While monetary tightening can and should be done, we must remember that in India, because the Bond-Currency-Derivatives (BCD) Nexus has been prevented from coming about, monetary policy is feeble. Negative real rates are pouring fuel on the fire, and this needs to stop. But if monetary tightening were the only weapon used to stop inflation, then very large increases in interest rates would be required. We saw such a story unfold in the mid 1990s: monetary policy was used to combat inflation while the BCD Nexus was still in primitive shape. Since the instrument was weak, massive interest rate hikes were required to do the job.

The BCD Nexus can and should be built through the implementation of the Mistry and Rajan reports. But in the short run, we must recognise that monetary policy in India is feeble. The really powerful tool is the exchange rate. An exchange rate appreciation would have a positive impact on inflation. Reversing the capital controls on PNs and ECB of 2007, and liberalising the capital account through measures such as placing FII investments in government bonds on par with FII investments in equities, would strengthen the rupee. In addition, selling reserves (and simultaneously reversing MSS) would also influence the rupee and simultaneously tighten monetary policy. Currency appreciation is the best tool for breaking the spiral of inflationary expectations.

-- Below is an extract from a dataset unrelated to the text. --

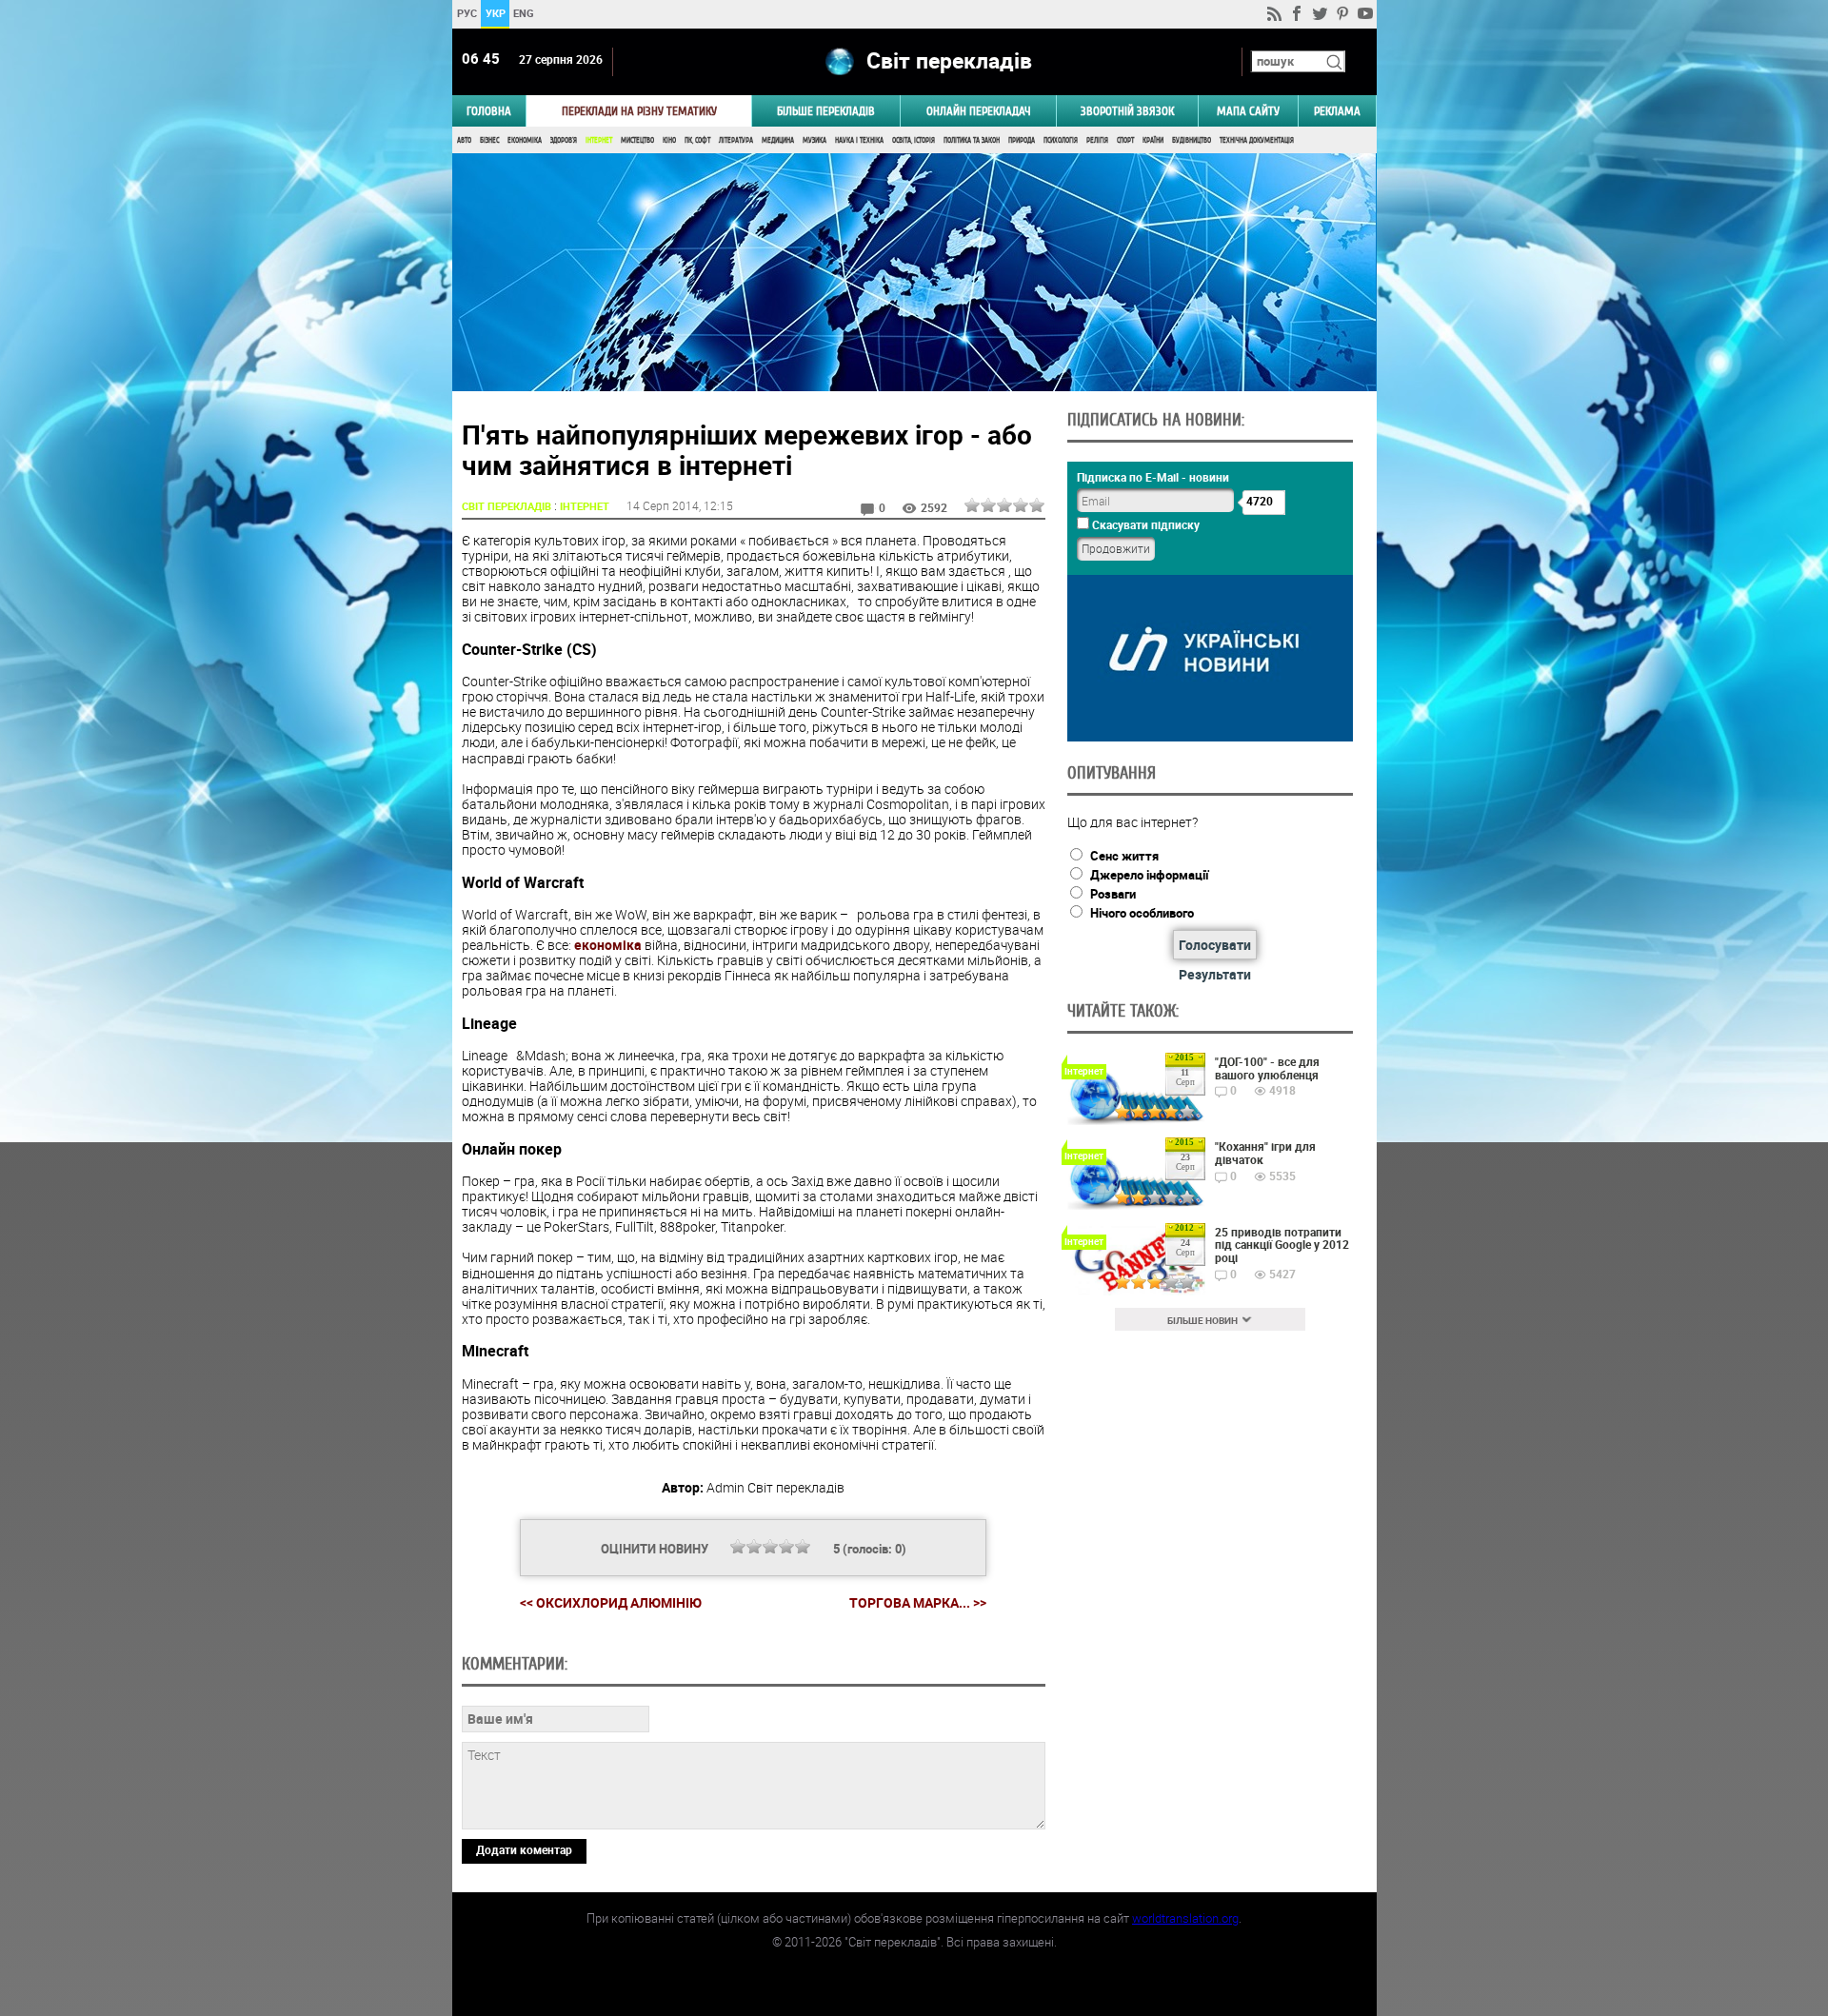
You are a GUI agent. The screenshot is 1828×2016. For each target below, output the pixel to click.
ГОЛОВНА (489, 111)
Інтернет (599, 140)
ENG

What about growth? Professional economists agree with professional politicians on the importance of low inflation. There is only a short-term tradeoff between inflation and growth, and when central banks try to exploit this tradeoff, stagflation results.

The investment/GDP ratio is over 30%; the dominant factor determining growth is investment. This is shaped by the expectations of investors about India's future. With the Left out of the picture, the government must push forward with structural economic reforms over the next three months. The second tool for influencing growth is reversing all the misguided distortions that have been put in - such as banning exports or banning futures trading - in combating inflation. The third tool for influencing growth is demonstrating high quality knowledge of monetary policy. These steps will reassure domestic and foreign investors that India is on the right track, and thus bolster growth.

In the 1970s and 1980s, economists in India understood that `fiscal dominance' over monetary policy was damaging and gave high inflation. Monetisation of deficits has ended and that link has been broken. We need to now see that `currency dominance' over monetary policy is as damaging, and refocus monetary policy on the task of delivering low and stable inflation.